While away, we fell into the bad habit of having soft drink while out. We didn't feel the better for it. Since being back I've started cutting out processed sugar from our diet. I've been using maple syrup or honey instead, and I'd like to buy some more rapadura sugar (I used to love this stuff, but it's hard to come by here). I'm trying to use more whole flour than white.
Making school snacks can be a little tricky when you're trying to stay as healthy as you can.
I devised this recipe which has been a big hit with the kids. And I don't mind a few myself.
2 cups wholemeal spelt flour
5 teaspoons baking powder
1 small zucchini, grated
1 small carrot, grated
2 apples, peeled and grated
1/2 cup maple syrup (or other natural sweetener such as honey or rapadura)

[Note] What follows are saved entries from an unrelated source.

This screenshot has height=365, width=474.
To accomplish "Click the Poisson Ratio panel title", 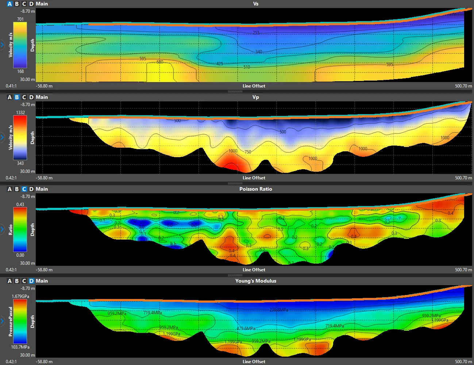I will click(x=256, y=189).
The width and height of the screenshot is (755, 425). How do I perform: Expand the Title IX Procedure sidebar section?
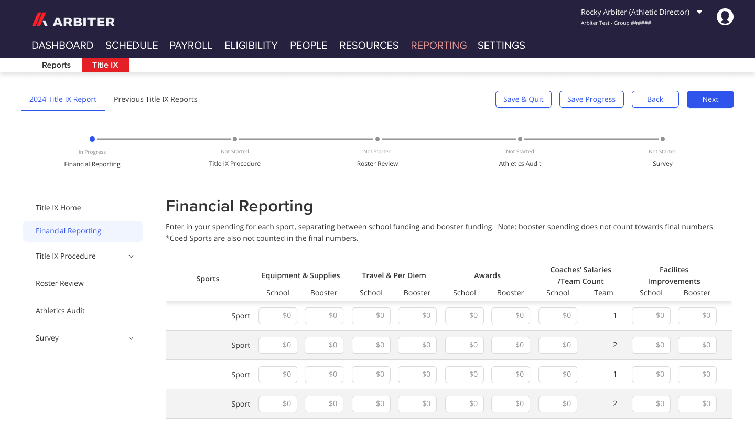(131, 257)
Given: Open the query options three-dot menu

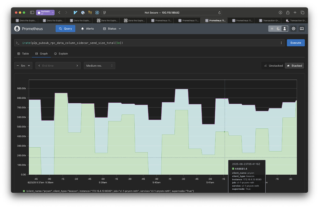Looking at the screenshot, I should (281, 43).
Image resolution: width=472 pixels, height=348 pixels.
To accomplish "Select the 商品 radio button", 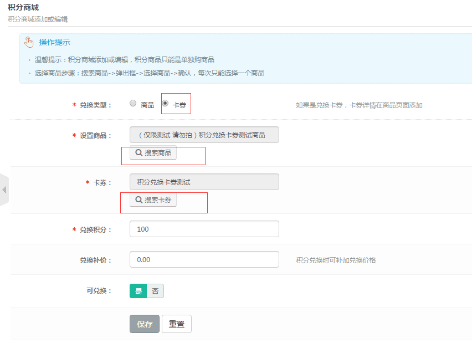I will pyautogui.click(x=133, y=103).
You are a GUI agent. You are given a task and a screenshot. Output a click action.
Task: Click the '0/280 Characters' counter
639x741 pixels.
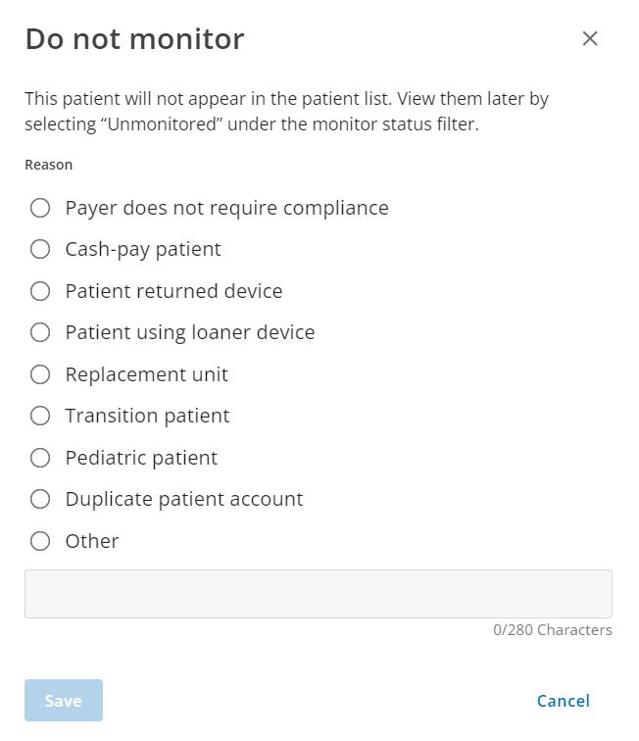552,630
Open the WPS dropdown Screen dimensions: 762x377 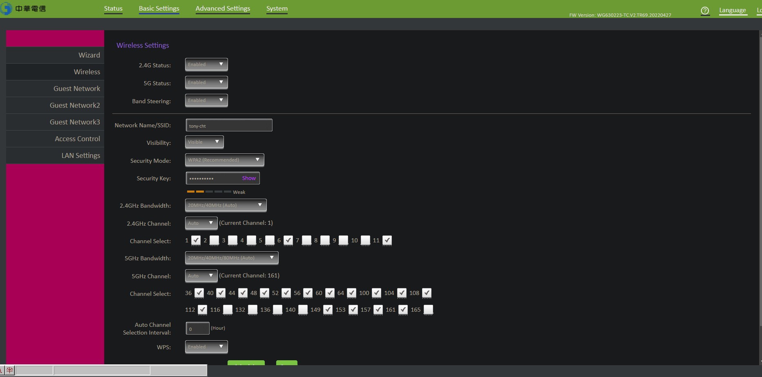[x=206, y=347]
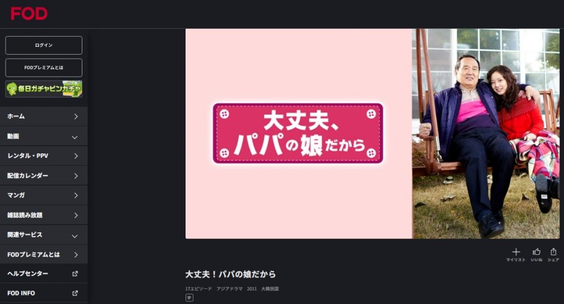Open FOD INFO external link icon
Image resolution: width=564 pixels, height=304 pixels.
tap(75, 293)

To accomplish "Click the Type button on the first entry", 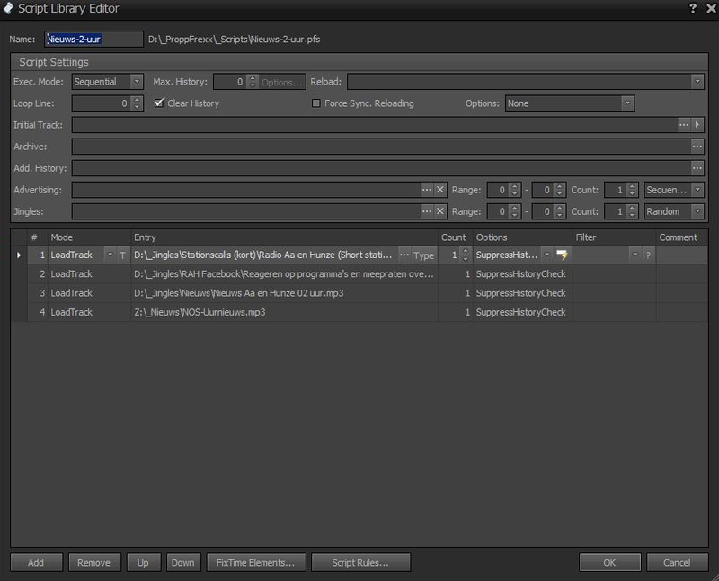I will [422, 255].
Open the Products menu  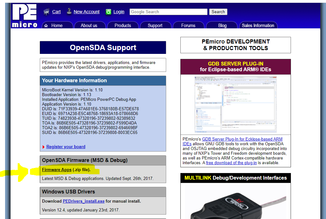pyautogui.click(x=123, y=26)
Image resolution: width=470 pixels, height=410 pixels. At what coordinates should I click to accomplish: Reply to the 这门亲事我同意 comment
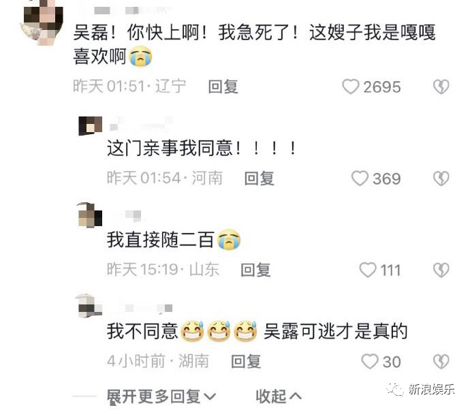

1/2 cup whey (or milk or yoghurt)
1/2 cup coconut oil (or other oil)
1 teaspoon ginger
1 teaspoon cinnamon
Mix together with a wooden spoon until just combined. Pour into a 12 hole muffin tray that has been lightly greased. Bake at 200 degrees celcius until a knife inserted comes out clean. Serve plain or buttered.
Most ingredients can be interchanged with similar ingredients and I've listed a few above. The sweetness could be adjusted and you could use other fruit such as banana in place of the apple.
Let me know if you try it.
Wishing you all a pleasant rest of week.
p.s thank you to all those who recommended new places to visit in yesterdays post. We'd like to do some more trips in Victoria in the next few years. But Tasmania is top of Daniel's list, and is on the agenda for next year. Fingers crossed.